**Aim of the task**
Starting at the line containing "Tap the Alton Road label (278, 205)" and continuing through the end of the items below, reproduce every line, including each item's wording. Shift each coordinate in the answers by adding 22 to both numbers.

:: Input rows

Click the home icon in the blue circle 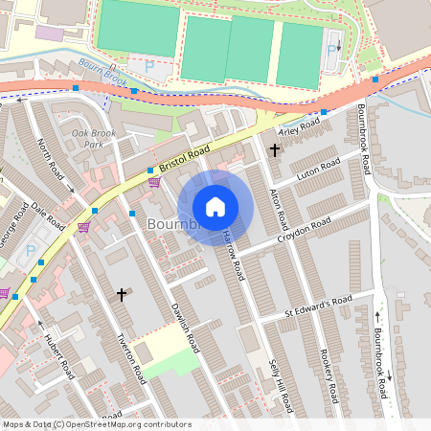(216, 207)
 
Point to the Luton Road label (319, 171)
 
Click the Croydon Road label (304, 229)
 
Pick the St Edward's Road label (318, 306)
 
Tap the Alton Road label (278, 205)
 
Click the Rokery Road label (327, 375)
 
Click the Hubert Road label (58, 356)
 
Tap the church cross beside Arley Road (275, 149)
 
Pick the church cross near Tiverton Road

::::

**Problem solution**
Tap the Alton Road label (300, 227)
 
Click the Rokery Road label (349, 397)
 
Click the Hubert Road label (80, 378)
 
Tap the church cross beside Arley Road (297, 171)
 
Pick the church cross near Tiverton Road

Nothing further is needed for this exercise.